- Born: 14 December 1951 Istanbul, Turkey
- Died: 6 May 2007 (aged 55) Istanbul, Turkey
- Genres: Jazz
- Occupation(s): Singer, educator
- Years active: 1974–2007

= Nükhet Ruacan =

Turkish singer and educator (1951–2007)

Nükhet Ruacan (14 December 1951 – 6 May 2007) was a Turkish singer and educator in musicology.

==Life==
Nükhet Ruacan was born in Istanbul, Turkey on 14 December 1951. She studied graphic design in the State College of Applied Fine Arts Istanbul (İstanbul Devlet Tatbiki Güzel Sanatlar Yüksek Okulu). She married twice, and gave birth to a daughter, Roksan.

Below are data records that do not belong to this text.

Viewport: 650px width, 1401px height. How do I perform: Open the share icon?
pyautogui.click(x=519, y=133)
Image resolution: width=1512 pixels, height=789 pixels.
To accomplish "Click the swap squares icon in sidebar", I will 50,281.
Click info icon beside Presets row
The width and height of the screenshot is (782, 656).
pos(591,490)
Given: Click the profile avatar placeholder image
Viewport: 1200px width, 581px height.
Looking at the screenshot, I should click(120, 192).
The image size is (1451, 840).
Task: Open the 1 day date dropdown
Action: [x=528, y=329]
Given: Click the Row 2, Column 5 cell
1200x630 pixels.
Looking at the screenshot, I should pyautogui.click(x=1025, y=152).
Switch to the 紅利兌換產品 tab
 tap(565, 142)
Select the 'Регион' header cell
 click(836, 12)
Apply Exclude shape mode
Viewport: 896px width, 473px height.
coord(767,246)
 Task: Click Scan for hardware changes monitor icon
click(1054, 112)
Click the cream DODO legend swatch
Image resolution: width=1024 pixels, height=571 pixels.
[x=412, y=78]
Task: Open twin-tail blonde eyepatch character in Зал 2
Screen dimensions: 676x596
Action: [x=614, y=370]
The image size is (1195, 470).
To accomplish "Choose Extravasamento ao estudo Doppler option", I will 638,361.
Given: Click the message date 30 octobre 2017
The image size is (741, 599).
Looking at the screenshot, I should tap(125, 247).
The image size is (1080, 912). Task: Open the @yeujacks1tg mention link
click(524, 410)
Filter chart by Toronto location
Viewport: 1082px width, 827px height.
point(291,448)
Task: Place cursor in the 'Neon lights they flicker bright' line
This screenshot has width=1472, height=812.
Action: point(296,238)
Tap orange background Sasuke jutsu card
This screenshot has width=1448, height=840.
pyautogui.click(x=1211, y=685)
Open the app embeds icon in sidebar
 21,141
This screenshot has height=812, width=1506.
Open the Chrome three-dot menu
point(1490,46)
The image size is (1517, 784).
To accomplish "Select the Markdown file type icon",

Nükhet Ruacan died at the age of 55 on 6 May 2007 at a hospital in Istanbul, where she was treated on leukemia. She was laid to rest in Karacaahmet Cemetery in Istanbul.

==Career==
Although educated as a graphic designer, she preferred to sing jazz. In 1974, her singing career started in Switzerland. Between 1974 and 1977, she performed in the orchestras of Emin Fındıkoğlu and Tommy Dodd in Switzerland, and in Norway. In 1977, she returned to Turkey, and continued as a performer in various nightclubsand music festivals. She went to New York in 1979, where she attended the New York Conservatory of Music for singing lessons. During this time, she released a record titled Ruacan.

After returning home in 1982, she gained fame as a jazz singer. She performed many times in the state-owned television channel Turkish Radio and Television Corporation (TRT), and produced an album. She appeared in concerts in China and the United States as a representative of Ministry of Culture. In 1984, she participated in the national selection for the Eurovision Song Contest. Later, she served in Istanbul Bilgi University for ten years as a musicology teacher. After 2005, she also trained people on music in Nazım Hikmet Center of Art.